A very enjoyable hour was spent in this songster’s company, it gave us excellent views and the full repertoire. It was concealed for periods but with patience came out into the open every so often. The MW would engage any bird that appeared in the sallow with, whether this was territorial or it was just so pumped up and sang at anything I couldn’t be sure. It was difficult to walk away and leave such a great little bird. Sand Martins, Pied Wagtail, Green Woodpecker and Kestrel were also noted here.
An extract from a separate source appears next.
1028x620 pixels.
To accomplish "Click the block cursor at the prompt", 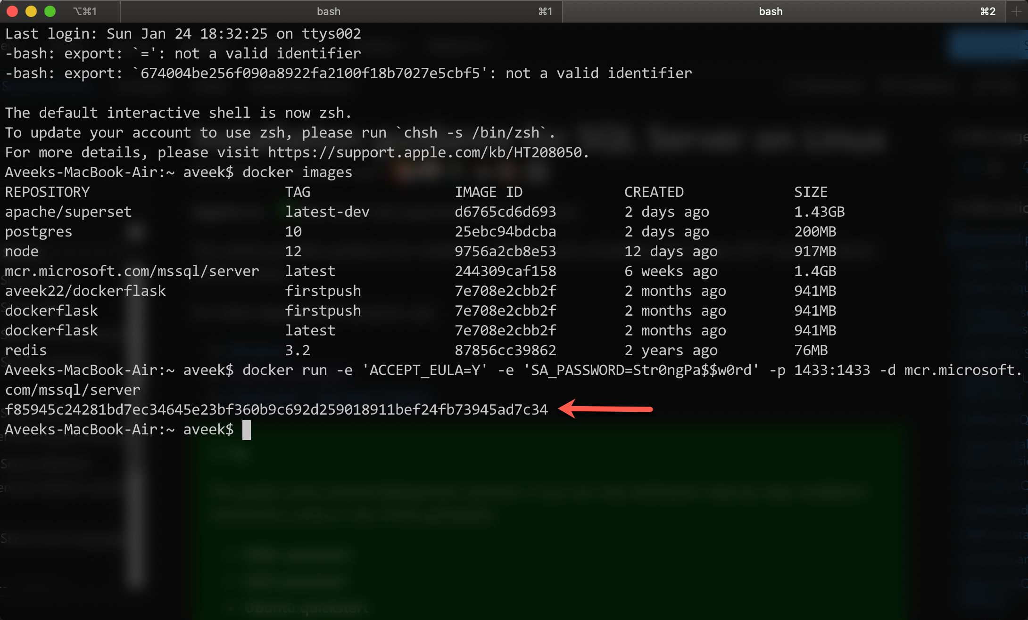I will point(246,430).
Melodious Warbler, Marsh Lane, Warks.
A brief stop at the Truck services across the road allowed us to use the facilities, the staff were very friendly, a coffee and egg roll certainly pepped me up. We had to purchase a permit and collect the gate key to access the private Marsh Lane NR, a nearby golf course (1.5 mile) is where the fishing lodge is located that issues the paperwork. Permits were £4.00 per person but the biggest surprise was the £50.00 deposit for the key. Back at the site (entrance at truck services) a couple of gates were negotiated and we parked on the old road. The car park was unusable as Little-ringed Plovers were nesting. Avoiding the breeding site of these birds we skirted around to the first hide and spent a while scoping and studying the birds that were gathered.
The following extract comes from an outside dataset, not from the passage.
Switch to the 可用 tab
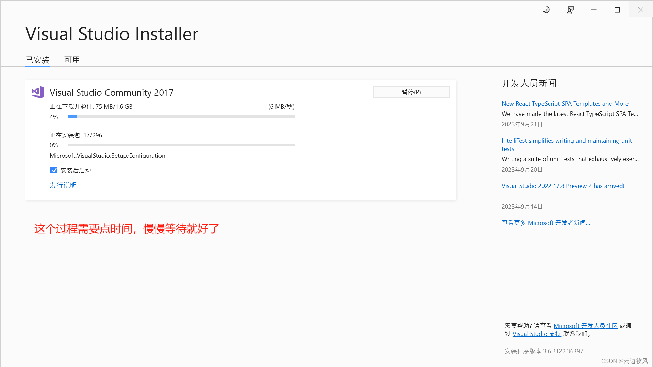Image resolution: width=653 pixels, height=367 pixels. coord(72,60)
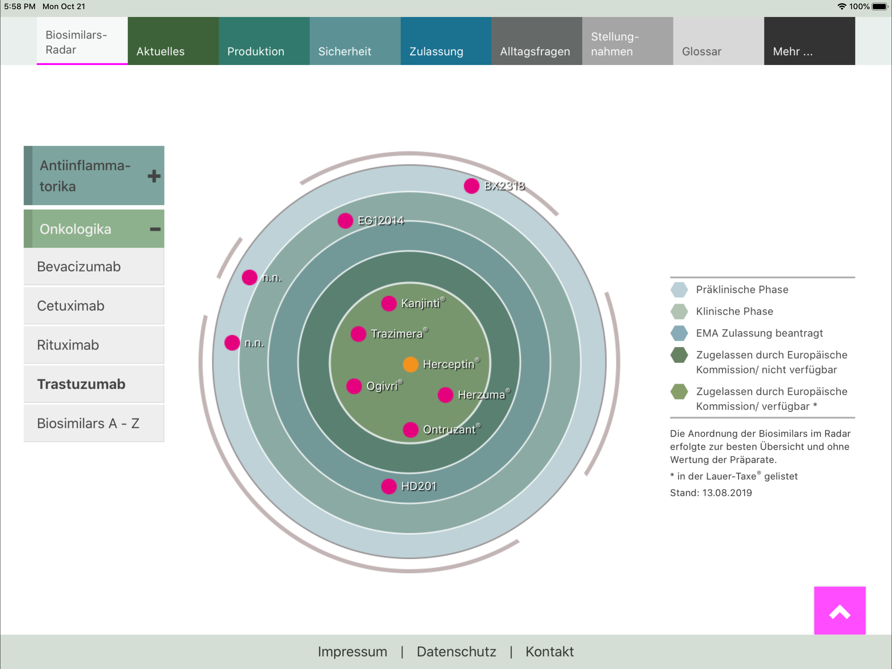
Task: Tap the pink scroll-to-top arrow button
Action: 840,610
A very busy Black-headed Gull colony was highly productive, at least 90 juveniles had fledged. Common Terns were present with more Sand Martins and Swifts, Gadwall were dabbling out on the lake, this included a brood of 9 well grown young. Great Crested and Little Grebes were also seen, the latter on the nest. Our third grebe species was a stunning breeding plumaged Black-necked Grebe, good views through the scope for all. Some scruffy Tufted Ducks and Mallard were in moult and a pair of Teal were seen.
The most interesting birds to watch at this busy site were the nesting Little ringed Plovers and territorial Ringed Plovers. Lots of display, ‘broken wing’ feigning to attract bumbling Black-headed Gulls away from nest sites by LRP’s and mate displays from the RP’s. Simply great little birds to watch. A few pairs of Redshank, A flock of post-breeding Lapwing and noisy Oystercatchers all added to the busy scene.
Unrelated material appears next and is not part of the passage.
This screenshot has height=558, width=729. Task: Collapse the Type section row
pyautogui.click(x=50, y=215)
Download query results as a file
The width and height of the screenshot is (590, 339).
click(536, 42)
Ringed and Little Ringed Plovers
Great Crested and Black-necked Grebe
Further exploration of the hides (6-7 on site) produced an ever increasing list of birds but more importantly, good views. Linnet, singing Blackcap, Reed Bunting, Reed Warbler, more Common Terns on nests and Black-headed Gulls with 110+ more juveniles were all seen. Sedge Warbler was singing from typha in front of one hide, a trio of Cormorant sat in the dead trees. The skies darkened as some weather loomed, fortunately we were dry in one of the well placed hides. After the rain shower a smart full hooded, second summer Mediterranean Gull dropped in to bathe. A nice bird to end on. Back at the car before leaving a Willow Warbler sang.
This reserve is worth a visit despite the long-winded way of accessing it. The hides are well positioned and there is plenty to see even without a couple of star birds for the day. After returning the key and claiming the deposit we returned to Gloucestershire by 3.15pm and concluded the birding day.